The NWS said two to three inches of rain (5.0 to 7.5 centimeters) could cause new flooding and mudslides, with parts of the Sierra Nevada seeing three to six feet of snow, and heavy winds battering central and coastal California. with 50 miles. (80 kilometers) per hour.
– Dangerous travel –
The US’s most populous state has been hit by the near-record downpour over three weeks — an average of nine inches of rain has fallen — with the Salinas Valley among the hardest hit.
On Friday, forecasters warned that the Monterey Peninsula could be cut off and that flooding could hit the entire city of Salinas – home to 160,000 people.
But on Saturday, an AFP journalist said that the city itself had so far been largely spared.

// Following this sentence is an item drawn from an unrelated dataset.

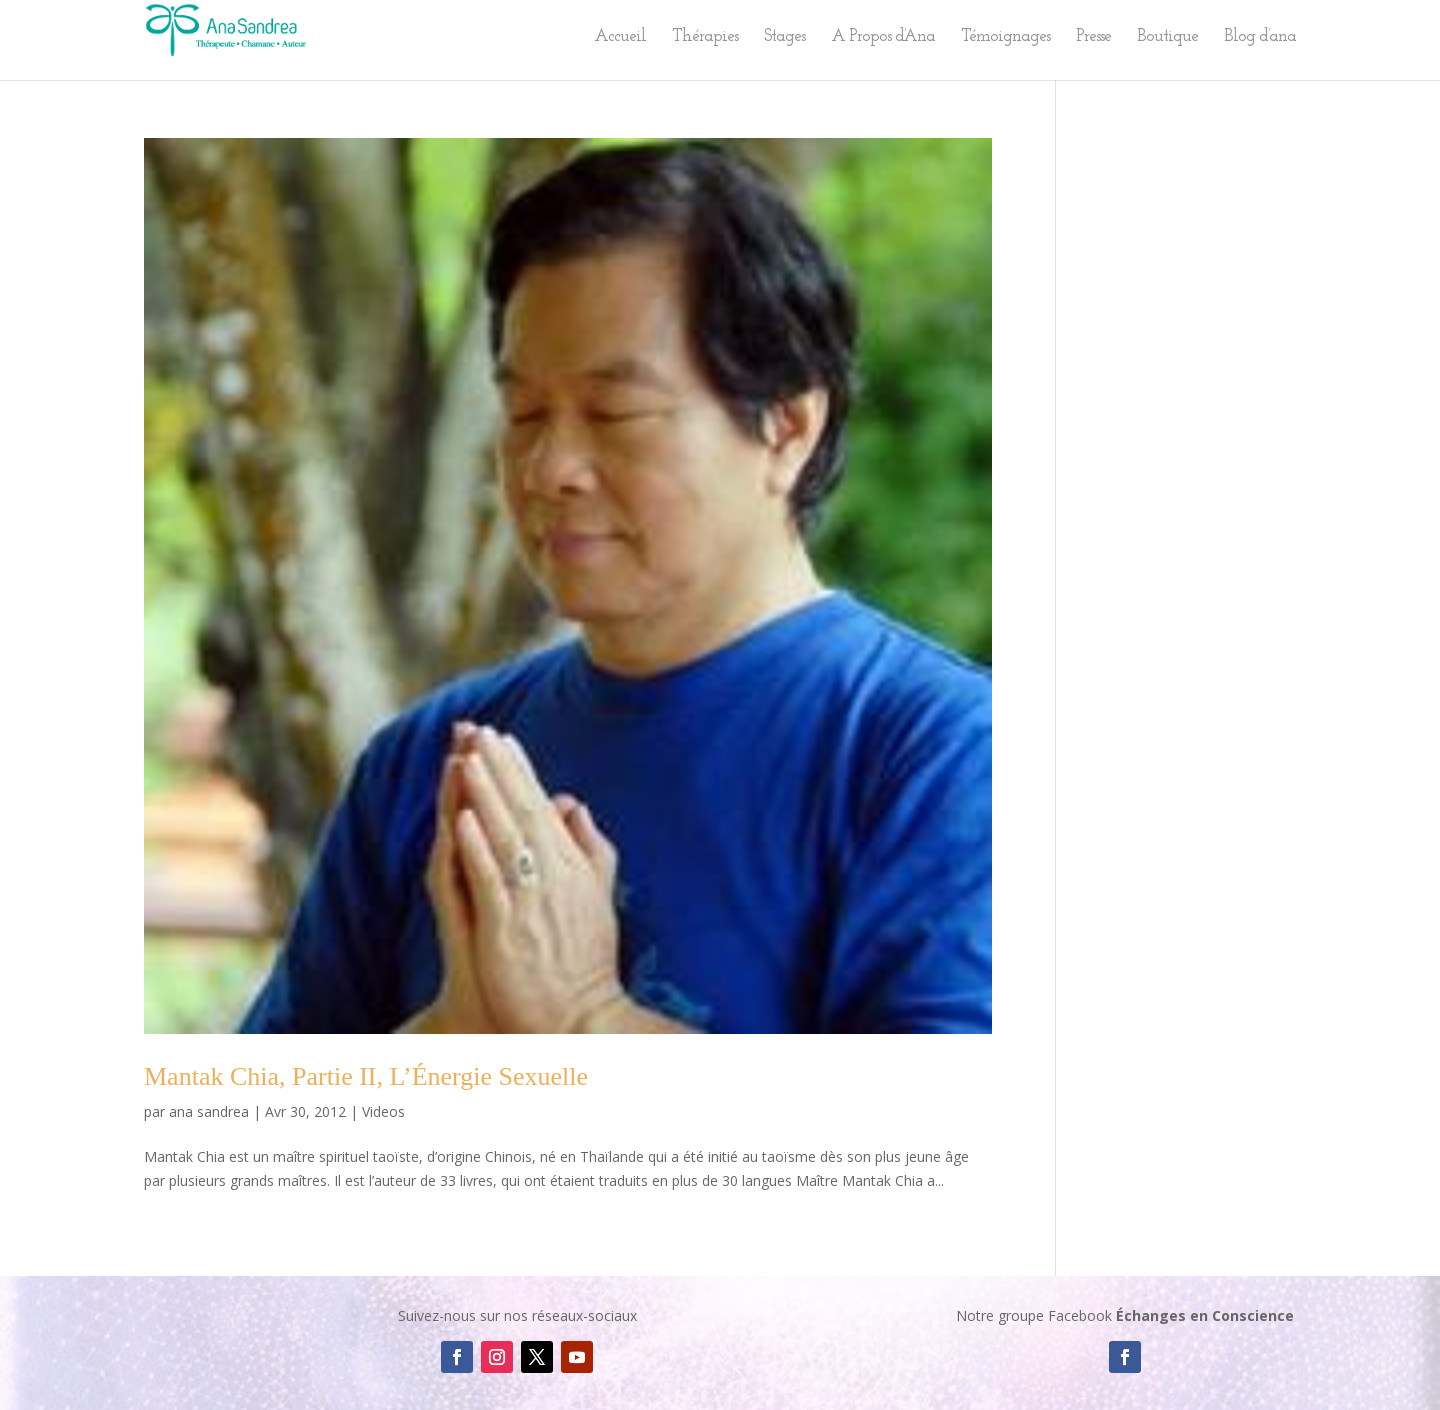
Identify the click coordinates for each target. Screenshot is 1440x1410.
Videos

Between storms, workers have been cleaning up some of the mess, shoveling mud from roads even in the heart of Los Angeles and using heavy machinery to remove fallen trees or clear rock slides.
An AFP journalist saw tractors in fields near Salinas fighting to pump flood waters back into the river. Fresh rain was not helping the effort.
And forecasters say the unsettled weather in the Western US – associated with what’s known as an atmospheric river pattern – isn’t done.
Over the mountains, heavy snow was making travel dangerous or impossible on a three-day holiday weekend honoring civil rights leader Martin Luther King Jr.
Officials urged people to stay at home because of a higher risk of flatulence.
Authorities in the Lake Tahoe resort area posted pictures showing dozens of vehicles on the road, stopped by a fierce storm.
Winter storms are not unusual in California. But global warming is making them wetter and wilder.
At the same time, the western United States has been growing more arid for years.
This story was published from a wire agency feed without text modifications.